Material to process:
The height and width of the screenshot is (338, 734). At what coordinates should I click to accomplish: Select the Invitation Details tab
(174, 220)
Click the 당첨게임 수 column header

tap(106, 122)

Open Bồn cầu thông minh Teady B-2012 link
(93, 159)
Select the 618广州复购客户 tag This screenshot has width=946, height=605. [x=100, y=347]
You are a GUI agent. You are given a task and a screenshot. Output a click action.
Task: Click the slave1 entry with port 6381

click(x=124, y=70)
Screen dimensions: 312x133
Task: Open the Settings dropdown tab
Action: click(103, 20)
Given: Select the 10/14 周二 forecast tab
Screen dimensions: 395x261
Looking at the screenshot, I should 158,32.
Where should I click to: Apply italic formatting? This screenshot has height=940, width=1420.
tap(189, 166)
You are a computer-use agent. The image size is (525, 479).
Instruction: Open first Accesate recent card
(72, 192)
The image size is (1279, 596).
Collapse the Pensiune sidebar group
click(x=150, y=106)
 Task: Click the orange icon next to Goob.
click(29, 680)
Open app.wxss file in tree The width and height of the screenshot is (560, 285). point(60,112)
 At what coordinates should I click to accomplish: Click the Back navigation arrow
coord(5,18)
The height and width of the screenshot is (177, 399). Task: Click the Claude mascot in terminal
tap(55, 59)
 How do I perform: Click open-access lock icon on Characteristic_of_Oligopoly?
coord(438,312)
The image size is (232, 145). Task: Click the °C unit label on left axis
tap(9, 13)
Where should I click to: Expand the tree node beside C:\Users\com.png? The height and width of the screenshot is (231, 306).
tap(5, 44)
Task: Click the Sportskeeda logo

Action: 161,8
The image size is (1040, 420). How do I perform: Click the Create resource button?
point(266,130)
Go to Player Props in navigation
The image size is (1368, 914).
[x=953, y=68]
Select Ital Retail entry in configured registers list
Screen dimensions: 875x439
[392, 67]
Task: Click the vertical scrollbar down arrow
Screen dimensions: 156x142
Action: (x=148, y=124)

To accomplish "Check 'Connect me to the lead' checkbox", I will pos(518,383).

The exercise: Reproduce all of the entries above verbatim, with every line kept unchanged and in its original order.

Answer to the task:
The height and width of the screenshot is (338, 734). At what coordinates should I click to accomplish: Select the Invitation Details tab
(174, 220)
Click the 당첨게임 수 column header

tap(106, 122)

Open Bồn cầu thông minh Teady B-2012 link
(93, 159)
Select the 618广州复购客户 tag This screenshot has width=946, height=605. [x=100, y=347]
You are a GUI agent. You are given a task and a screenshot. Output a click action.
Task: Click the slave1 entry with port 6381

click(x=124, y=70)
Screen dimensions: 312x133
Task: Open the Settings dropdown tab
Action: click(103, 20)
Given: Select the 10/14 周二 forecast tab
Screen dimensions: 395x261
Looking at the screenshot, I should 158,32.
Where should I click to: Apply italic formatting? This screenshot has height=940, width=1420.
tap(189, 166)
You are a computer-use agent. The image size is (525, 479).
Instruction: Open first Accesate recent card
(72, 192)
The image size is (1279, 596).
Collapse the Pensiune sidebar group
click(x=150, y=106)
 Task: Click the orange icon next to Goob.
click(29, 680)
Open app.wxss file in tree The width and height of the screenshot is (560, 285). point(60,112)
 At what coordinates should I click to accomplish: Click the Back navigation arrow
coord(5,18)
The height and width of the screenshot is (177, 399). Task: Click the Claude mascot in terminal
tap(55, 59)
 How do I perform: Click open-access lock icon on Characteristic_of_Oligopoly?
coord(438,312)
The image size is (232, 145). Task: Click the °C unit label on left axis
tap(9, 13)
Where should I click to: Expand the tree node beside C:\Users\com.png? The height and width of the screenshot is (231, 306).
tap(5, 44)
Task: Click the Sportskeeda logo

Action: 161,8
The image size is (1040, 420). How do I perform: Click the Create resource button?
point(266,130)
Go to Player Props in navigation
The image size is (1368, 914).
[x=953, y=68]
Select Ital Retail entry in configured registers list
Screen dimensions: 875x439
[392, 67]
Task: Click the vertical scrollbar down arrow
Screen dimensions: 156x142
Action: (x=148, y=124)

To accomplish "Check 'Connect me to the lead' checkbox", I will pos(518,383).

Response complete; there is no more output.